When I read, at Simple Justice, commenters’ rationalization of a grad student’s failure to act when he saw a ten-year-old boy being raped by a football coach—typical of which was this:

I would like to point out that Mike McQueary was a graduate student back then. Had he done anything more, his entire career would have been over before it even started, and the coverup probably would have still happened. I do not think it is fair to have expected Mike to destroy himself like that.

—this passage from The Princess Bride came immediately to mind:

Humperdinck: Surrender!

Westley: You mean you wish to surrender to me? Very well, I accept.

Humperdinck: I give you full marks for bravery. Don’t make yourself a fool.

Westley: Ah, but how will you capture us? We know the secrets of the fire swamp. We can live there quite happily for some time, so whenever you feel like dying, feel free to visit.

Humperdinck: I tell you once again, surrender!

Westley: It will not happen.

Humperdinck: For the last time, surrender!

Westley: Death first!!

Buttercup: Will you promise not to hurt him?

Humperdinck: What was that?

Westley: What was that?

Buttercup: If we surrender and I return with you, will you promise not to hurt this man?

Humperdinck: May I live a thousand years and never hunt again.

Buttercup: He is a sailor on the pirate ship Revenge. Promise to return him to his ship.

Humperdinck: I swear it will be done. (to Count Rugen) Once we’re out of sight, take him back to Florin and throw him in the Pit of Despair.

Count Rugen: I swear it will be done.

Buttercup:  (to Westley) I thought you were dead once and it almost destroyed me. I could not bear it if you died again, not when I could save you.

Count Rugen: (to Westley) Come, sir, we must get you to your ship.

            [pause]

Westley: We are men of action. Lies do not become us.

As a people, Americans’ response to wrongs and threats is not Wesley’s “death first!” but Buttercup’s “will you promise not to hurt us?”

We have become a Buttercup Nation. Faced with a government that wants us to surrender—to give it “unquestioning compliance“—our response is not “death first!” nor even “I’ll skip that vacation to Disney first!” (I can live here quite happly for some time…) but “will you promise not to let the bad men hurt us?”

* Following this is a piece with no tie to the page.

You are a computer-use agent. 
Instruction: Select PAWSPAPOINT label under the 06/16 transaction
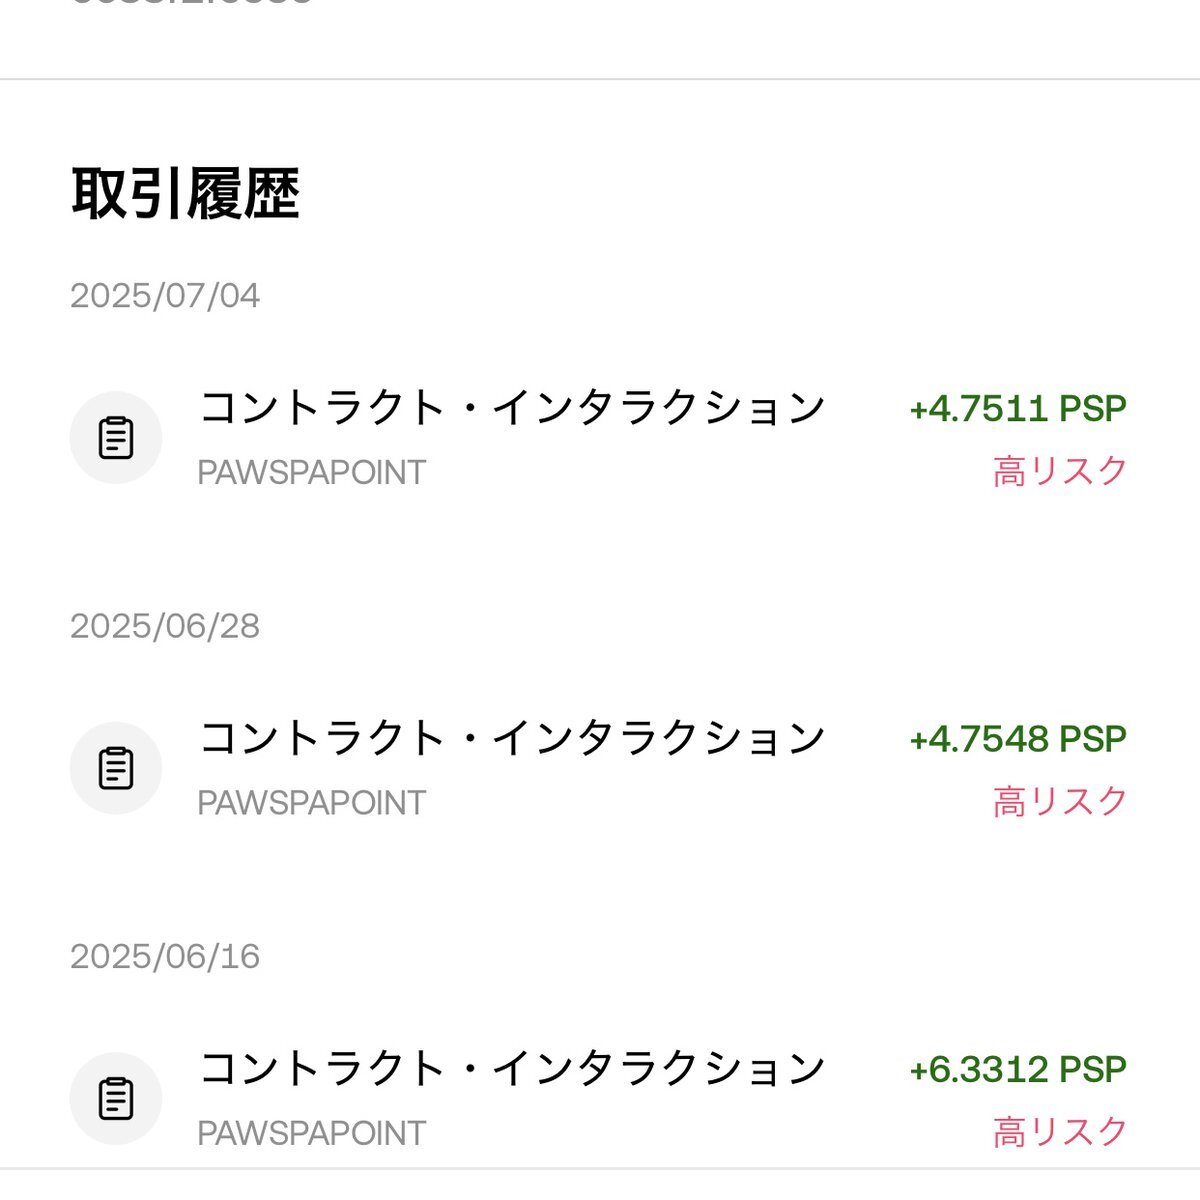point(312,1132)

(Yes, yes, you rush to send other people’s children to die in dusty mountains on the far side of the globe so that you can feel safer. Does that make you feel like less of a Buttercup?)

Take it, as the Founding Fathers took it, as an article of faith that governments tend toward tyranny. Tyranny is increasing in America.

It’s somewhat disreputable, on the internet, to draw analogies to the Nazis, but sometimes they are unavoidable.

(Juxtaposition via Freedom in our Time. Picture-of-the-year bottom half by Louise Macabitas.)

“I do not think it is fair to have expected Mike to destroy himself like that” is of a piece with “he was just following orders”: bad choices justified by naked self-interest. Self-interest doesn’t justify wrongs (let a man rape a 10-year-old boy? Death first!). It doesn’t justify tyranny. And it doesn’t justify allowing tyranny to go unchecked.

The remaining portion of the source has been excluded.